Australian Foreign Minister Stephen Smith said that the global financial crisis will have an adverse effect like slower economic growth and lack of investor confidence but expressed optimism that it will not be felt very harshly by Australia and ASEAN countries, including the Philippines because of the structural changes.
“In terms of ASEAN countries and Asia, we saw a decade and a half ago the Asian financial crisis. As a consequence of that which was felt very, very harshly in Asia are some financial structural changes and that is a good step,” Smith said in a press conference at the Hotel Sofitel.

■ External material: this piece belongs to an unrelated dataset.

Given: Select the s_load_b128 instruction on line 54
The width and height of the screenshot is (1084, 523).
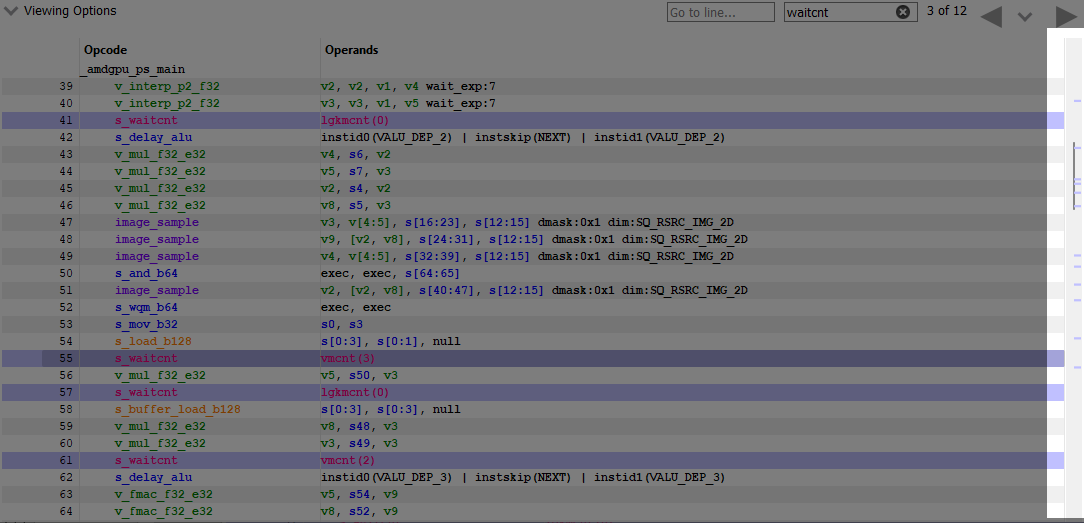Looking at the screenshot, I should [153, 341].
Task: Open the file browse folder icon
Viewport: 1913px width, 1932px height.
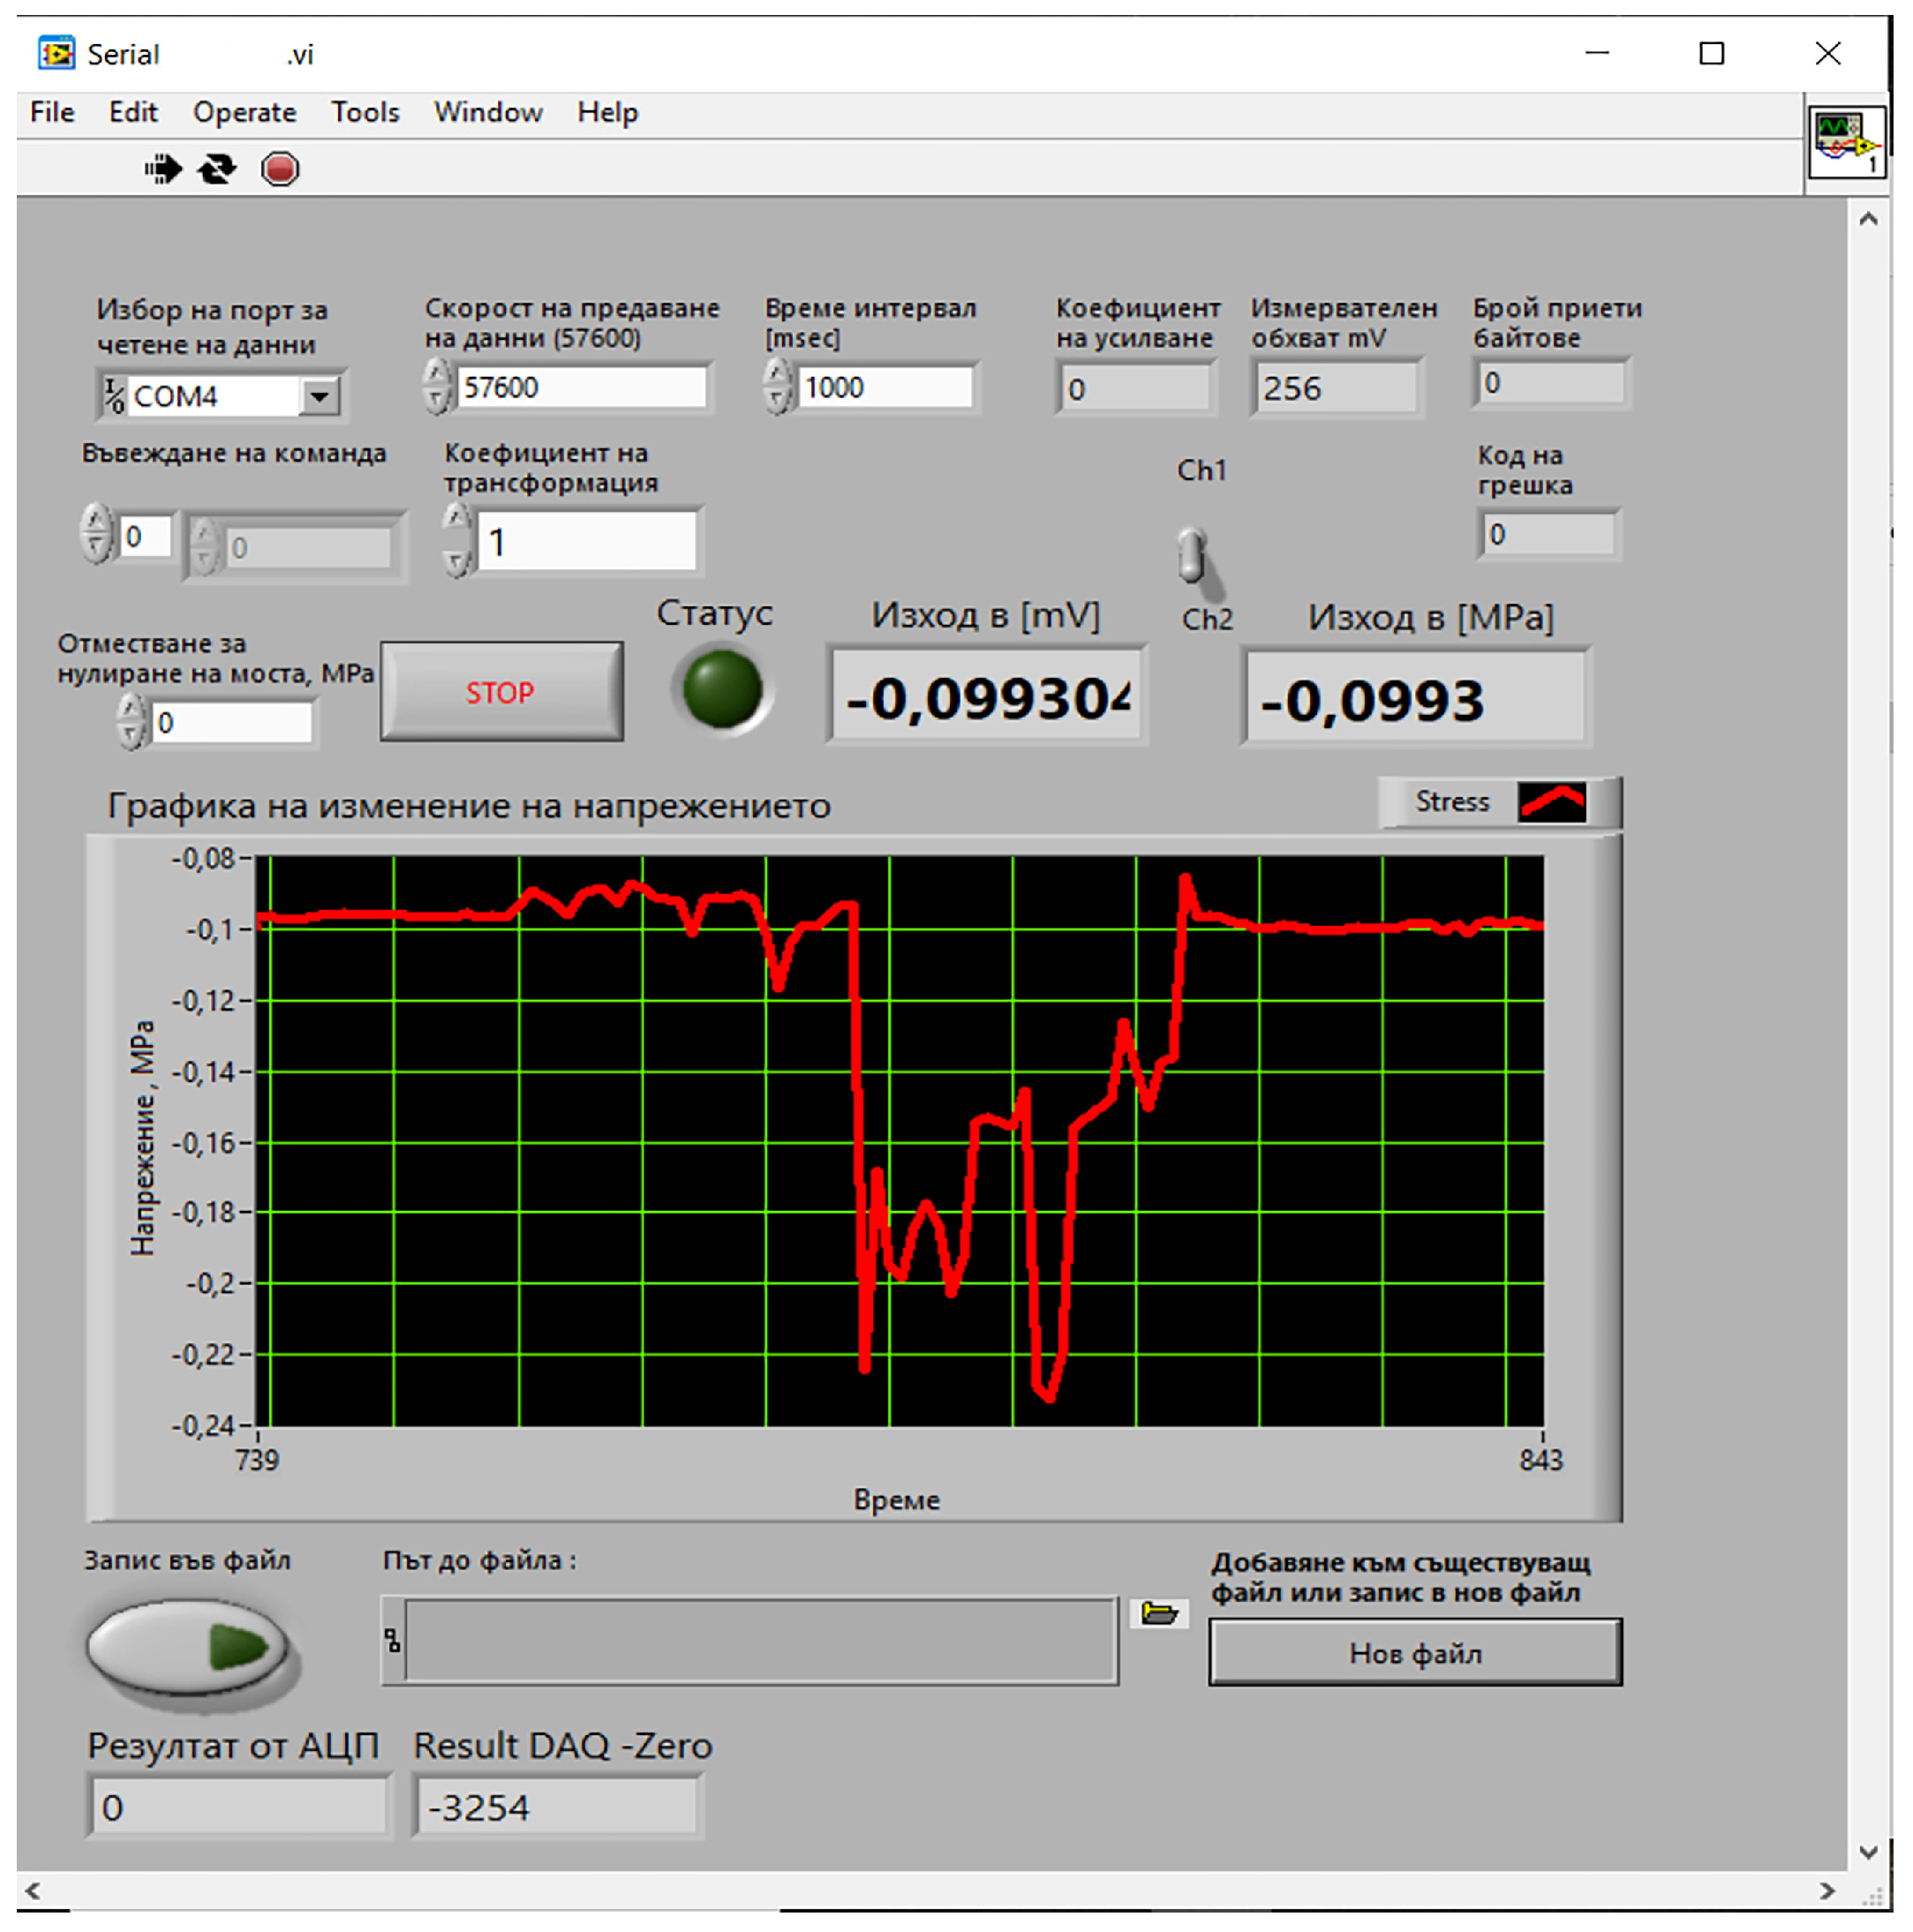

“Will there be consequences? Yes of course there will be for Asia and Australia. At this stage we are hopeful that Australia and the Philippines will address the consequence like slower economic growth and lack of investor’s confidence. But with a bit of luck and the structural changes made by Australia and Asian countries in the aftermath of the Asian financial crisis a decade and a half ago, we’ll address the adverse consequence to some extent,” he added.
The Philippines and Australia discussed the global financial situation and underscored the need for greater cooperation on economic and financial issues, including the East Asia Summit (EAS) and Asia Pacific Economic Cooperation (APEC).
The two countries reaffirmed their strong commitment to the successful conclusion of the WTO Doha Development Agenda negotiations, including as partners in the Cairns Group.